Океан
Шрифт:
— Ну а я в чем виновата? Или бедный Торано, у которого сожгли баркас? Или все эти люди, у которых нет воды даже для того, чтобы приготовить себе еду? Или Исидоро, которому разгромили таверну и он до сих пор не может оправиться от побоев? — Она протянула руку над столом и взяла руку Аурелии, лежавшую рядом с чашкой. — Я люблю тебя всем сердцем, мы подруги, и я благодарна тебе за все, чему ты меня научила. Одно время я даже думала войти в вашу семью. Я смогу пережить то, что со мной сделали. Страх уже прошел, а унижение со временем забудется. Забеременеть я не могу, так как со дня окончания месячных прошло всего два дня. Через несколько месяцев я лишь изредка стану вспоминать о случившемся. Но вот другие?
— Ты
— Вам следует уйти.
— Уйти? — Аурелия махнула рукой, выражая этим жестом согласие с собеседницей. — Да, мы над этим думали, но куда? У нас нет денег, а здесь наш дом, наш баркас и море, которое мы знаем. Абелай рыбак. Он с детства рыбачит в этих водах и знает здесь каждый камень, каждую волну. Да и на что мы будем жить, если уедем, я не знаю.
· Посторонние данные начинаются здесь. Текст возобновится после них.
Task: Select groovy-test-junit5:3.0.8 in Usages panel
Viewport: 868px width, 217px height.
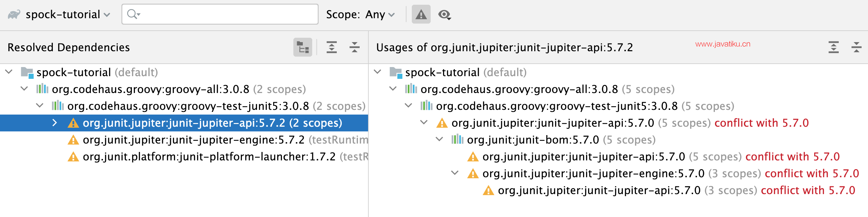Action: click(x=556, y=106)
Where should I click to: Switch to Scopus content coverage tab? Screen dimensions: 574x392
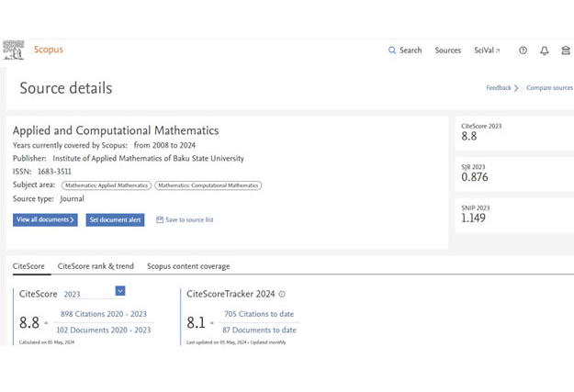coord(188,266)
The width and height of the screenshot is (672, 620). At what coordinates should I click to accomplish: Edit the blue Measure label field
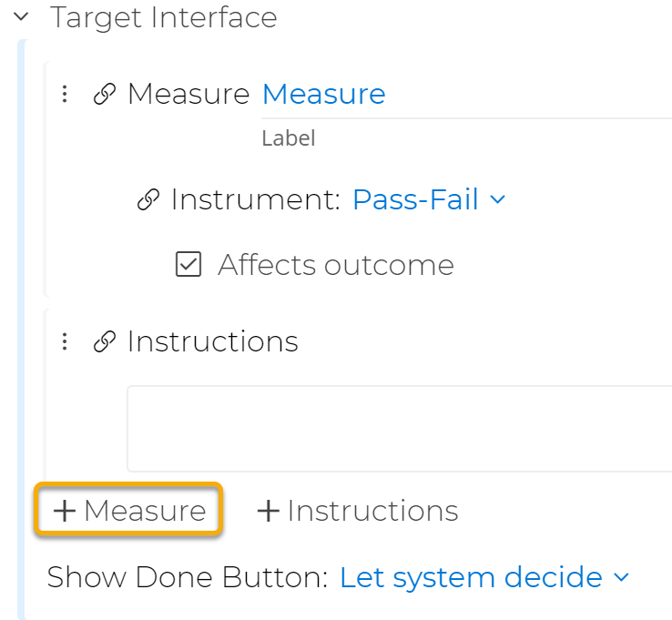coord(324,94)
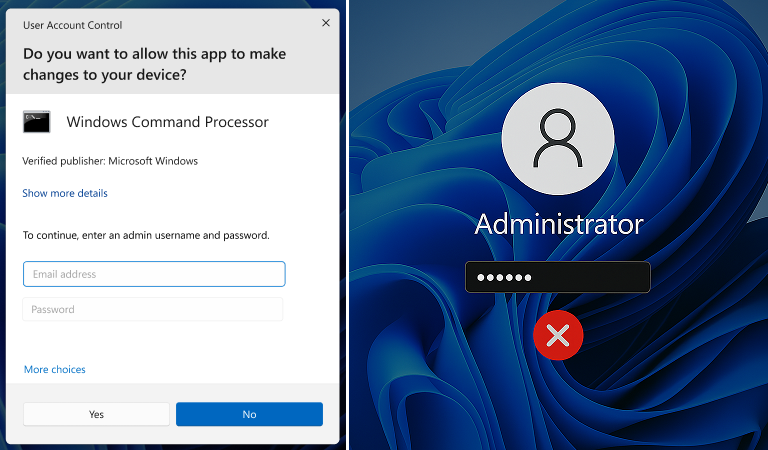Click the Windows Command Processor console icon
The width and height of the screenshot is (768, 450).
coord(36,122)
— У тебя есть родня на Тенерифе.
— Моя мать давно умерла. А прочие родственники знать ничего не хотят о женщине, связавшей свою жизнь с неграмотным рыбаком, пусть бы даже я умирала от голода на их глазах. И если даже мы переедем на Тенерифе, думаешь, они оставят нас в покое? — Аурелия отрицательно покачала головой. — Нет! Ненависть этого человека не знает границ. Он поклялся убить Асдрубаля, и его ничто не остановит, пока он не добьется своего.
— Асдрубаль навсегда должен покинуть этот остров, — ответила Мануэла Кихано. — Мир очень большой, да и дон Матиас Кинтеро далеко не самый могущественный человек на Земле. Рано или поздно он поймет, что его чаяния бесплодны, и отступится.
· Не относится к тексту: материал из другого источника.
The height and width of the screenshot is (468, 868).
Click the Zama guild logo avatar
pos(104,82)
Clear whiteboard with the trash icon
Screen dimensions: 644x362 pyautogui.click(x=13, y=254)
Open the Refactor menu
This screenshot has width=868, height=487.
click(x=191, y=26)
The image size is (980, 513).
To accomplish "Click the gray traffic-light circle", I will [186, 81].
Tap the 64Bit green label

— Не отступится. Он выместит всю свою ненависть на Айзе или Себастьяне… или на нас. Мы пытались говорить с ним, но он не в своем уме. Не в своем уме от ненависти и одиночества! Иногда, когда я лежу в постели, я думаю о том, что его гложет, пытаюсь поставить себя на его место и понять его. Так я пришла к мысли, что мы все ему ненавистны. Ему претит наша дружная семья, здоровье моих детей, то, что мы всегда были гомогенны.
— Гомо… что?
— Гомогенны. Это значит, что мы всегда были одинаковы, все мы принадлежим к одному и тому же классу, все мы живем вместе, одной большой, сплоченной семьей.
— Ты мне никогда не объясняла этого слова.
— Я тебе объясняла, но в то время тебе больше нравилось поглядывать в окно и высматривать, не вернулись ли мои сыновья из моря, чем слушать мои слова. Почему ты не вышла замуж за Себастьяна?
— Тогда он не был до конца уверен, хочет ли жениться, — слабо улыбнулась Мануэла. — Я бы нашла способ подтолкнуть его, но боялась это сделать.
— Боялась чего?
— Айзу.
— Айзу? — удивилась Аурелия. — Но Айза его сестра, и Себастьян бы никогда…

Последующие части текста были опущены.